Hz.Cebrail`in bu işi kasten değil de yanılarak, yâni Peygamberimizi,
Hz.Ali`ye benzeterek yaptığı ihtimaline gelince, böyle bir ihtimal de
tasavvur olunamaz.
Cebrail (A.S.) bir anda binler yıldızda bulunup, binler melâike-i
kirâma Cenâb-ı Hakk`ın emirlerini unutmadan, şaşırmadan, karıştırmadan
tebliğ eden, Allah`ın mükerrem bir elçisidir. O`nun ilmi insanlarınki
gibi kesbî değil, vehbîdir. Kendisi yaratılıştan kâmildir. Bu mükemmel
yaratılışı sayesindedir ki, Dıhye isimli sahâbe-i kirâmın timsâlinde
huzur-u Nebevi`de vahyi tebliğ ederken, aynı anda haşmetli kanatlarıyla
Arş-ı A`zam`da secde edebilmekte ve yine o anda binlerce yıldızda
bulunup ayrı ayrı emirleri hadsiz meleklere tebliğ edebilmektedir.
Allah`ın böyle bir elçisine unutma, şaşırma, yanılma isnad etmek aklen
muhaldir. Böyle bir isnad herşeyden önce Cenâb-ı Hakk`ı bilmemek
demektir. Elbette herşeyi en güzel surette yaratan Cenâb-ı Hakk`ın,
kendisine, noksan ve kusurlu bir elçi yarattığı düşünülemez.
Hem Kur`ân-ı Azimüşşân, bir defada değil, yirmi üç sene zarfında
âyet âyet, sûre sûre inzal edilmiştir. Cebrail`in (A.S.) böyle bir hata
yaptığı (hâşâ) bir an için düşünülse bile Cenâb-ı Hak kendisini ikaz ve
hatasını tashih ederdi. Farz-ı muhal olarak Cebrail`in (A.S.)
yanılabildiği kabul edildiği takdirde, O`nun geçmiş peygamberlere
getirdiği âyetlere de şüpheyle bakmak icab eder. Bu ise, emsalsiz bir
cinayettir.
Kaldı ki, Cebrail (A.S.) Muhammed`i (SAV) ilk defa vahiy tebliğ
ederken görmüş değildi. Doğumundan itibaren O`nunla alâkadar olmaya
başlamış ve bu alâkası, nezâreti, hizmeti ve muhafazası, çocukluk ve
gençlik yıllarında da aralıksız devam etmişti.
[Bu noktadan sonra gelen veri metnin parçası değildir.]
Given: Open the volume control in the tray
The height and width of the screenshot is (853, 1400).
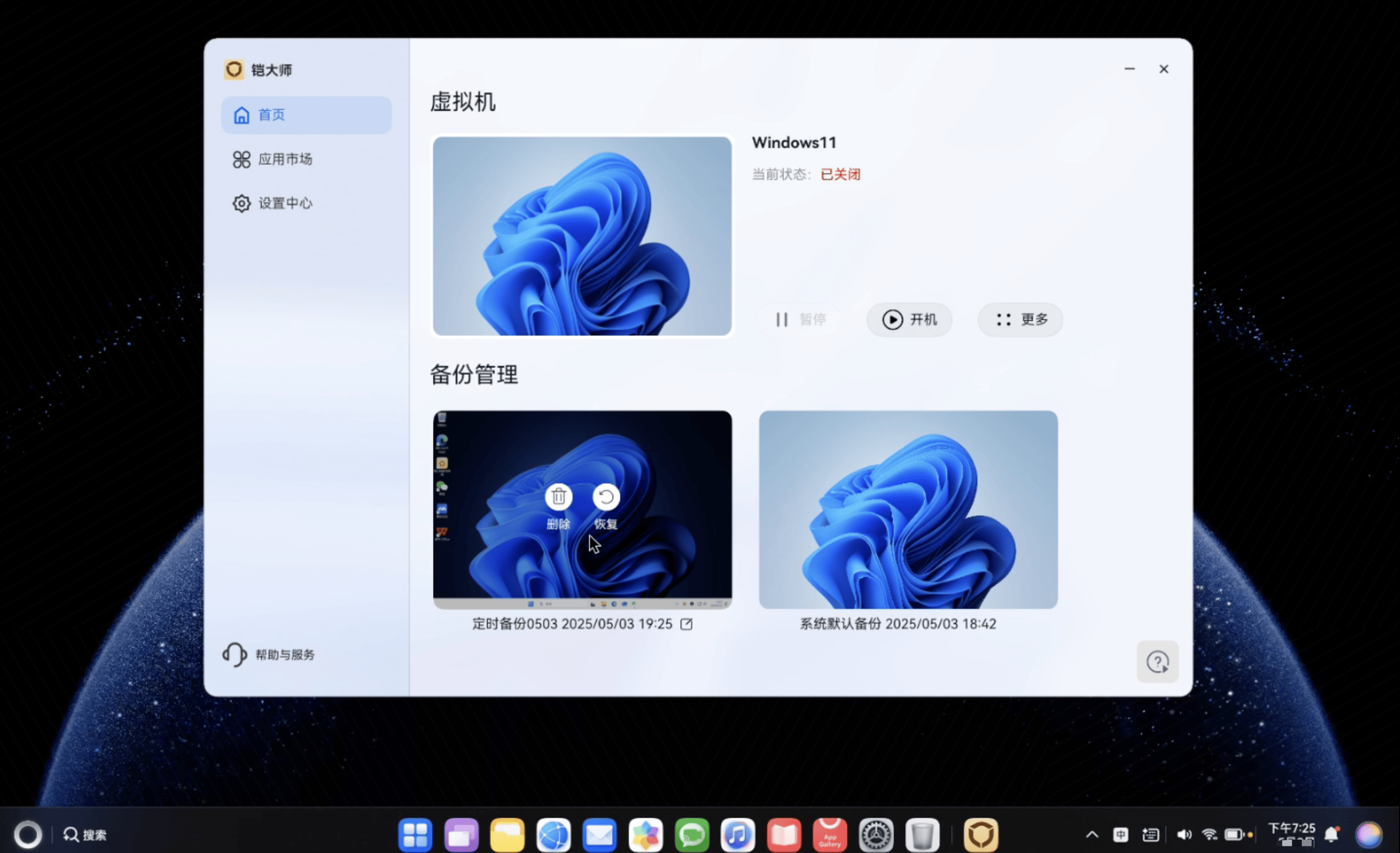Looking at the screenshot, I should tap(1184, 834).
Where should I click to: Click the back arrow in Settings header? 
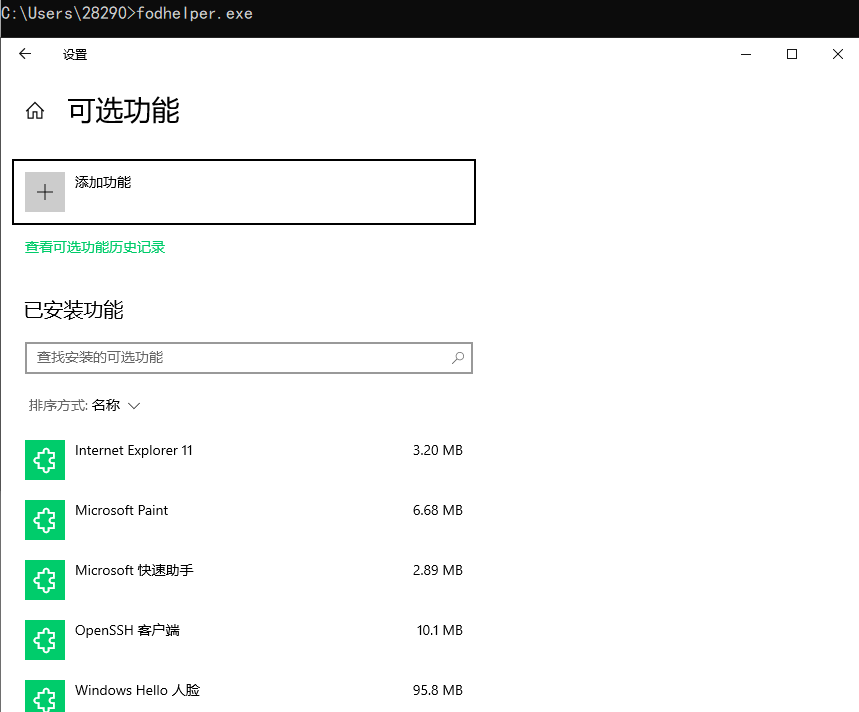25,55
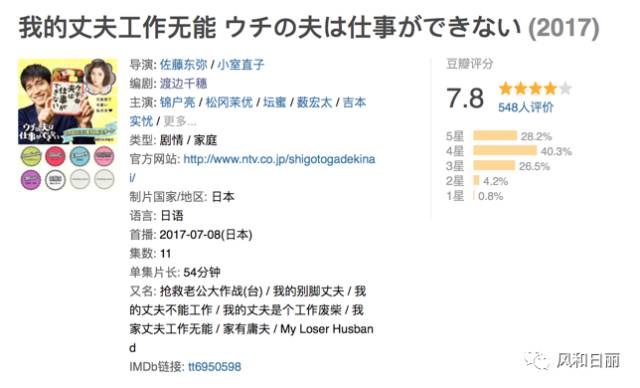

Yâni, vahiy gelmeden önce
de Resûlüllah Efendimiz, daima O`nun nezâret ve murakabesi altındaydı.
Son olarak şu noktayı da nazaravermek lâzımdır :
Peygamber Efendimize vahiy geldiğinde, Hz.Ali Efendimiz on
yaşlarındaydı. Peygamberimiz ile Hz.Ali`yi değil Cebrail`in, en akılsız
bir kimsenin dahi birbirilerine benzetmesi düşünülemezdi.
Bu açık hakikate rağmen, bin dört yüz seneden beri bazı kimselerin
nasıl olup da, bu safsataya inandıkları ve bu hurafenin arkasından
gittiklerini anlamak mümkün değildir.